All of this adds up to me untwisting my kickers a couple turns. Again, for all you budding winemakers, each part of the process is a giant unknown mixed with straight-ahead experience dashed with pixie dust. A place angels fear to tread. But, man, if they did, they’d taste some good wine right now.

Grayson Hartley, my partner on the winemaking front, is a fucking incredible and insanely talented vigneron (a winemaker with deep roots in the vineyard). His read on the vineyard is tight and his progression in the cellar is something to watch. Here are his notes so far. By the way, notice his last note. New for this year and wicked exciting to us all—a red Zinfandel.

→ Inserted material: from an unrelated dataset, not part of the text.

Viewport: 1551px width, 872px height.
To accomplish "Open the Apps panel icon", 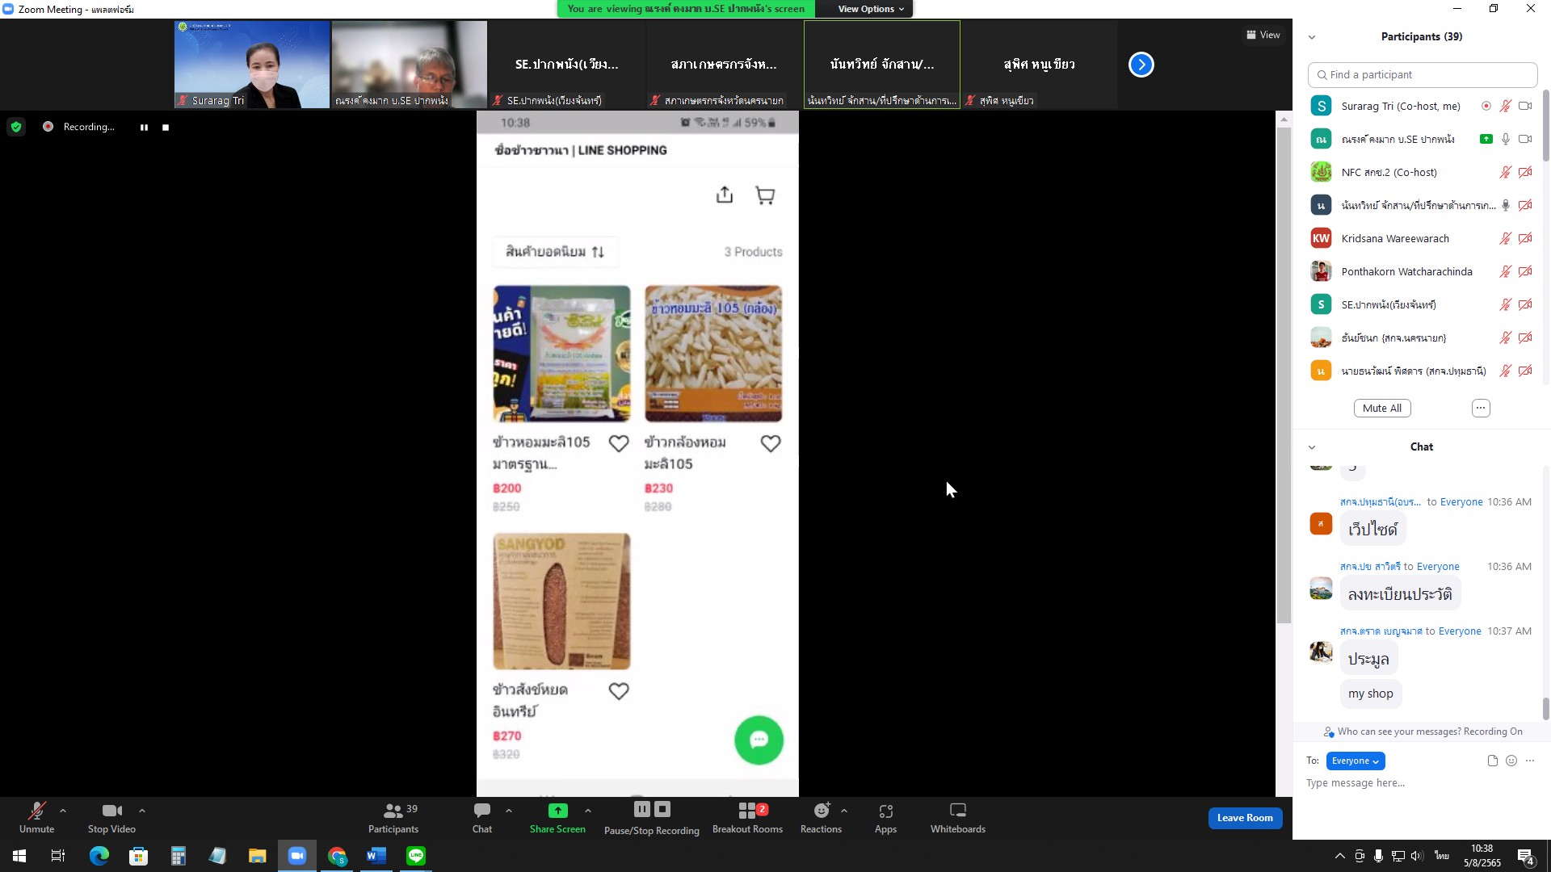I will pos(885,811).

Ladies and gentlemen, Grayson Hartley…

A little 2009 Cabernet Sauvignon background is in order before we get to the notes. We currently have two separate batches of Cab fermenting that we’ve handled slightly differently to enhance certain aspects. A great challenge this time of year—before blending—is to set aside prejudices of a given lot based on past performance and characteristics of earlier vintages and taste with a clear mind and fresh palate. However, it’s rewarding when a given vineyard’s wine impresses but doesn’t surprise you—it means you’re getting to know the vineyard.

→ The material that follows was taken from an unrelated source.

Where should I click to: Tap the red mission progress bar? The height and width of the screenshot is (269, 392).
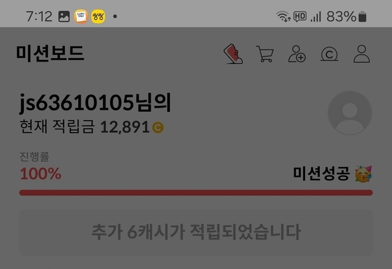tap(196, 193)
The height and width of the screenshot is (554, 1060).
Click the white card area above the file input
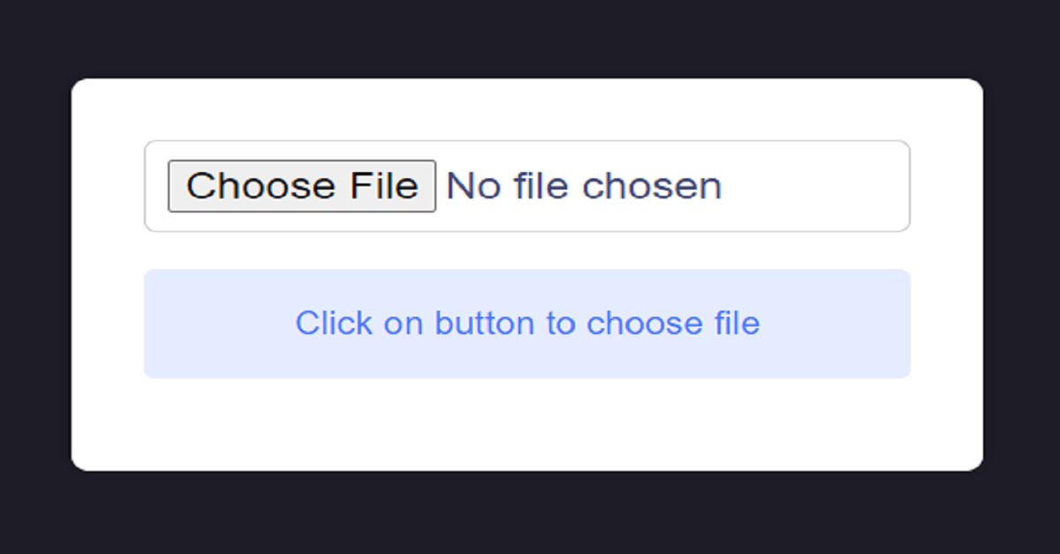[527, 109]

Tasting notes for the Cab:

The two wines fit together seamlessly. The first, from an undulating, bone-dry hillside vineyard, is exuberant and bright, even petulant in its desire to be bottled immediately. It bursts with berry fruit, baked in a pie maybe, and carries a little mint and tobacco along with it. It is punchy, and, while dense, it seems to have forgotten its heritage. Like a sun-baked Priorat Grenache, it gives its all to fruit and charm, ignoring structure. Lucky for us, the alluvial, well-groomed and slightly sloped vineyard that is the foundation of our Cabernet makes a wine with plenty of structure to go around. This wine is deep, dark, strident, and maybe a little austere right now. Not flashy with fruit, it nevertheless exhibits only the blackest of berries and currants along with a mineral, pencil-lead streak. It respects what a classic Cabernet is all about, and joined with its other half makes a bold Cabernet Sauvignon that fires on all cylinders.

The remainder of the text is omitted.